Rick Huganir, Chair of the
Solomon H. Snyder Department of Neuroscience
on the future of neuroscience and life-long learning:


What are current strengths in the department? What gaps need to be filled?

HUGANIR: We’re very strong at molecular and cellular neuroscience, and we’re also strong on the systems side. What we’re missing are the people who work in the middle, building the bridge between molecules and mind. Perception is really a big black box. We don’t understand the basic mechanisms involved.


Are the methodologies for exploring perception evolving?

HUGANIR: Lately, we’ve developed much better imaging methods—functional MRI, two-photon imaging and multi-electrode recording. You can actually see how neurons respond when an animal is learning something, forming new circuits, for example. Targeted genetic manipulations of receptors that we think are important in learning and memory are also providing a great deal of information.


How so?

HUGANIR: Learning creates new circuits in the brain by sculpting connections between neurons—making new connections, strengthening some connections, weakening or removing others. We’ve found that you can remove receptors from a synapse or add them to a synapse, and that actually affects the strength of the connection. One of our papers out a couple of years ago showed that if you knock out this one specific mechanism for adding receptors to a synapse, you can affect memory retention in mice. They become forgetful; they can’t retain memories for very long.
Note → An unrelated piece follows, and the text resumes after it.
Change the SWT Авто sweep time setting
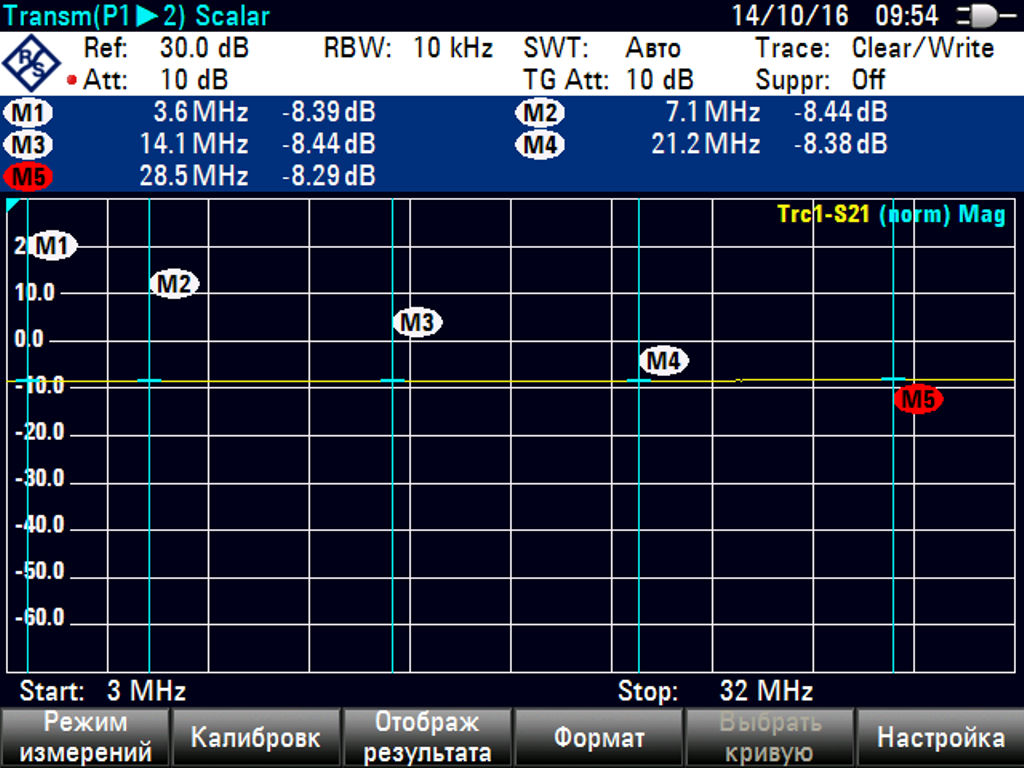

Aside from learning and memory, what are some of the other hot topics in neuroscience these days?

HUGANIR: Development. The brain has an incredibly complex wiring diagram and we need to understand how it forms. Of course, understanding those basic mechanisms will enable us to promote regeneration and repair of the nervous system. We’ve come a long way in understanding what regulates nerve regeneration, and if we could relieve the inhibition of regeneration in the peripheral nervous system, that would be incredibly important therapeutically. 


There’s a black notebook on the shelf in your office that dates from 1970 and details science experiments you conducted in high school during an ambitious investigation entitled “Memory and Protein Synthesis.”  Could you please recall some particulars? 

HUGANIR:  When I was a senior at Germantown Friends, a Quaker school in Pennsylvania, I was training goldfish onto light; they needed to “learn” to respond to light by swimming over a little barrier.  If they didn’t respond to the light, they would get shocked.   I then tried blocking their memory of what they learned by using protein synthesis inhibitors.  The idea was to show that making new proteins in the brain was very important to learning and memory. 


Your professional focus – on neuroscience – has been life-long.  Where did it originate?

HUGANIR: I always wanted to understand how the brain worked.  In high school, I started paying attention to my changing emotions.  I was taking chemistry at the time and thought that these intense emotions I was experiencing must have a biological basis.  I wanted to know how that occurred.


Fast forward a few decades: What are the big questions now?

HUGANIR:  How do we perceive, understand, react and remember?  How does an experience – like looking at a painting – literally sculpt your brain?  How does emotional status determine whether an experience will change the connections between neurons for days, years or a lifetime?  


What is known about how we learn and remember?

HUGANIR:  Learning and memory happen when communication channels between nerve cells are weakened or strengthened, a process called synaptic plasticity. For example, a burst of an excitatory chemical called glutamate from one nerve to the next will make it harder for that particular connection to "fire" again for a certain amount of time. The sheer number of possible connections gives the brain unfathomable flexibility--each of the brain's trillion nerve cells can have a thousand connections to other nerves.  My lab is investigating exactly how these nerve-to-nerve communications happen and what molecules are involved in weakening or strengthening two neurons' ability to talk to one another. 

Our approach has been to study molecular and cellular mechanisms that regulate neurotransmitter receptors. These receptors mediate the response of neurons to neurotransmitters released at synapses and are a central convergence point for transmission of signals between neurons. Modulation of the function of these receptors is a powerful and efficient way to modulate synaptic communication and synaptic plasticity.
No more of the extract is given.